[R] Variance and Covariance Matrix D and R in nlme or lme4 part II [Please]

[Alexandre Galvão Patriota]

Hi Douglas, I need to find the matrix V=ZDZ'+R, for
example:

require(nlme)
data(Orthodont)
attach(Orthodont)
fm1 <- lme(distance ~ age + Sex, data =
Orthodont,random=~age)
X<-model.matrix(distance ~ age + Sex)
Z<-model.matrix(distance ~ age + Subject -1)
D<-diag(ncol(Z))
cova<-VarCorr(fm1,rdig=7)
D[,1]<-D[1,]<-as.numeric(cova[2,3])*as.numeric(cova[1,2])*as.numeric(cova[2,2])
diag(D)<-c(as.numeric(cova[1,1]),rep(as.numeric(cova[2,1]),
27))
se2<-summary(fm1)$sigma^2
V<-Z%*%D%*%t(Z) + se2*diag(108)

Is It right?? I compared a function vcov(fm1) with
solve(t(X)%*%solve(V)%*%X).
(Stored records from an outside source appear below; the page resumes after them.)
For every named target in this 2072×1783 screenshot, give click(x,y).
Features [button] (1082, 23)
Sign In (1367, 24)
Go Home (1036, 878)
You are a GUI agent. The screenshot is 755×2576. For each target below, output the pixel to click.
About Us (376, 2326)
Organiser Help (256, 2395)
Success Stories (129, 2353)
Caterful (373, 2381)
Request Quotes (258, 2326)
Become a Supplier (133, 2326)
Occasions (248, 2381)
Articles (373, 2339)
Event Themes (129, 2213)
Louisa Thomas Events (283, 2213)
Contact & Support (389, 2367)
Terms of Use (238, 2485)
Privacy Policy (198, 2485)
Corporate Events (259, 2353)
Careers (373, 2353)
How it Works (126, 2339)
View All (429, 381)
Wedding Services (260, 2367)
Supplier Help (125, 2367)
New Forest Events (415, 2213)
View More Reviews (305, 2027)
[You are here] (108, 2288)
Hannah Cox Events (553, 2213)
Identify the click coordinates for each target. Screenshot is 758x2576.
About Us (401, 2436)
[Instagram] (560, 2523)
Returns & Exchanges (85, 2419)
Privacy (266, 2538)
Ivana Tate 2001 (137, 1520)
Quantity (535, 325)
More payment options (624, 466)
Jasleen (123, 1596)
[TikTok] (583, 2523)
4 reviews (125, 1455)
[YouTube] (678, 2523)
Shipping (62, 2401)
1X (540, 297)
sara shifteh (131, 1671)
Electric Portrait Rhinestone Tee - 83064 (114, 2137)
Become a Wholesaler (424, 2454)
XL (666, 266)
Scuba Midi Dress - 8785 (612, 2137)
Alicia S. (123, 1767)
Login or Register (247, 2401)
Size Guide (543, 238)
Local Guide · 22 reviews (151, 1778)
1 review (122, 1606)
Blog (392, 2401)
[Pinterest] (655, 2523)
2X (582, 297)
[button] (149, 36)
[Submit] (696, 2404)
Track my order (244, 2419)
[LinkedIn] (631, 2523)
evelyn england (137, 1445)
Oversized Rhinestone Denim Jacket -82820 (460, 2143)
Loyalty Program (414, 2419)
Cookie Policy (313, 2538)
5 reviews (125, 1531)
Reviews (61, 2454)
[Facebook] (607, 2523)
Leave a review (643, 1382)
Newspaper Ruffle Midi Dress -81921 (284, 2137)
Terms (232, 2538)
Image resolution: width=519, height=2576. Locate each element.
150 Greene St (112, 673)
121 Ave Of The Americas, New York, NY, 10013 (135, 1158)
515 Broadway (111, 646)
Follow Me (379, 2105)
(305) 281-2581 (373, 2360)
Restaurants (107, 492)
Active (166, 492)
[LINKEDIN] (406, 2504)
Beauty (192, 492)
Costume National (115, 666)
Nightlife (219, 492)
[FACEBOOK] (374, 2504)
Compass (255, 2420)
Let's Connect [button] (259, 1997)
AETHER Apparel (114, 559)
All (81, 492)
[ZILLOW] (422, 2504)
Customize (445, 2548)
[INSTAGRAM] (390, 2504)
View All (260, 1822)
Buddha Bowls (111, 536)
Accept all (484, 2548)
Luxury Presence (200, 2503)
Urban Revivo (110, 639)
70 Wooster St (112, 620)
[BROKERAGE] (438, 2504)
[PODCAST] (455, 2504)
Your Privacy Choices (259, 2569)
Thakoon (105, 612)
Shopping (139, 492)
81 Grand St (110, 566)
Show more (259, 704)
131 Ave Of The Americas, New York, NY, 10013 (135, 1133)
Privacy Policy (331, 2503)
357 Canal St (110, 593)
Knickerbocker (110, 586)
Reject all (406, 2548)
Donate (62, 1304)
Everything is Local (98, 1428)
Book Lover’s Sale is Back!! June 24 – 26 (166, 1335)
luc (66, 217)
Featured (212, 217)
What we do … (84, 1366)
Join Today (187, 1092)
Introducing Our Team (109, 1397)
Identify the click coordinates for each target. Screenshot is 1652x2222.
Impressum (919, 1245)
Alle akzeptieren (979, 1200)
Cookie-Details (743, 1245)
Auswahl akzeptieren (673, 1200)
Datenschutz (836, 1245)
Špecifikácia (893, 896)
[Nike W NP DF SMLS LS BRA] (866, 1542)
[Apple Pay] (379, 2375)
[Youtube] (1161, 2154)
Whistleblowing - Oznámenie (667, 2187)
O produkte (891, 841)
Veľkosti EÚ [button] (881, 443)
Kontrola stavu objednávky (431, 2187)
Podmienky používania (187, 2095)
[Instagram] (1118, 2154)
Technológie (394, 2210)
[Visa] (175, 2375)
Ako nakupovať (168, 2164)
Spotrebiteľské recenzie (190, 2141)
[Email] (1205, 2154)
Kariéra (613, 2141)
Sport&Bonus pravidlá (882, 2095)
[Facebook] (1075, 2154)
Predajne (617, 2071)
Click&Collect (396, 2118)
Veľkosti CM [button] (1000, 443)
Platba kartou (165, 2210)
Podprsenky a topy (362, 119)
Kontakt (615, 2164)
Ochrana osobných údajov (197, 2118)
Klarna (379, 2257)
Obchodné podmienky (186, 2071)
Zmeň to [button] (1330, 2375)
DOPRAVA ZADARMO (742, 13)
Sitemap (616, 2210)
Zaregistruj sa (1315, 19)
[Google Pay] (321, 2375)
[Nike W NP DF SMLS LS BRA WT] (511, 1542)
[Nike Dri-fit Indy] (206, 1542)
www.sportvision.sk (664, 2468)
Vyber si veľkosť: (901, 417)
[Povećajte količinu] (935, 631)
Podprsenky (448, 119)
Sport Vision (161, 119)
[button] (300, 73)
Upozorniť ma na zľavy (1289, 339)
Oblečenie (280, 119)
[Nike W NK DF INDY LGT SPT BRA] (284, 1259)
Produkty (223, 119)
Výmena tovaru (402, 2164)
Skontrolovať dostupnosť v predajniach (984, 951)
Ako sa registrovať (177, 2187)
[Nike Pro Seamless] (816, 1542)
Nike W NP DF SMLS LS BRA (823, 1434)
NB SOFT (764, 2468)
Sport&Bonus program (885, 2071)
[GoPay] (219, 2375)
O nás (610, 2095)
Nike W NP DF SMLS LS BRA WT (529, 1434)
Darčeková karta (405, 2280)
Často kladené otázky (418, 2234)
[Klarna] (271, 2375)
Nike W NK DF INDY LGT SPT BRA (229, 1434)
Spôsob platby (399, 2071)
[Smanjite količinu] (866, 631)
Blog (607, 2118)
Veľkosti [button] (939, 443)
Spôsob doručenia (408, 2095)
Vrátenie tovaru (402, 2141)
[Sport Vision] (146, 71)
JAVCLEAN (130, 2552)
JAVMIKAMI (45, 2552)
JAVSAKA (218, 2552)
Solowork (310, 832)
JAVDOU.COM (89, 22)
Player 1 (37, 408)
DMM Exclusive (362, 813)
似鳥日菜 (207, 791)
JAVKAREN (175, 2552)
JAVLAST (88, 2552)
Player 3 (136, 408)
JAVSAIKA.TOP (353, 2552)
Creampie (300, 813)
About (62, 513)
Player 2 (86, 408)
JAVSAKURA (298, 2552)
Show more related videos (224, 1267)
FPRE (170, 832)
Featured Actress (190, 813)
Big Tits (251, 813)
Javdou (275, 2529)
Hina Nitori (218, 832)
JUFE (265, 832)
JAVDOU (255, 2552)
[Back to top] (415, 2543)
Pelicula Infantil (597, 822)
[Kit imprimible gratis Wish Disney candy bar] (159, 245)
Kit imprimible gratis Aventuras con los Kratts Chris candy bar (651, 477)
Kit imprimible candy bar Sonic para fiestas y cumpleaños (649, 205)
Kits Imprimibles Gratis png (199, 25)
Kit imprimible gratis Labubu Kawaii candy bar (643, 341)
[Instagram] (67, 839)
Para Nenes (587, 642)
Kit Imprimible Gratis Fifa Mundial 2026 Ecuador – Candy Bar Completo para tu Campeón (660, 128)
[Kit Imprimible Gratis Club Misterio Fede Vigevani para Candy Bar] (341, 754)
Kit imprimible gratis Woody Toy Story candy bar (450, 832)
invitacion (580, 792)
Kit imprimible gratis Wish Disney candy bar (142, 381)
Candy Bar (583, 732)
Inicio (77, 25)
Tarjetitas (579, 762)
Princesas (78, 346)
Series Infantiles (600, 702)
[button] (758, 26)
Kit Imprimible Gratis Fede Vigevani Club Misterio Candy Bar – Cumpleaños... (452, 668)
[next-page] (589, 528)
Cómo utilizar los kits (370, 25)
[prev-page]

Could you give me a hint
on why the two functions are giving incompatible
results?

thank you in advance for your help


 --- Douglas Bates <bates at stat.wisc.edu> escreveu: 
> Alexandre Galvão Patriota wrote:
> > The model is Y = XB + Zg + e
> > 
> > where
> > 
> > g~N(0, D)
> > 
> > e~N(0, R)
> > 
> > How to extract the VAR(g)= D, VAR(e)=R and
> V=ZDZ'+R?
> > 
> > thanks
> 
> The VarCorr function can provide D.
> 
>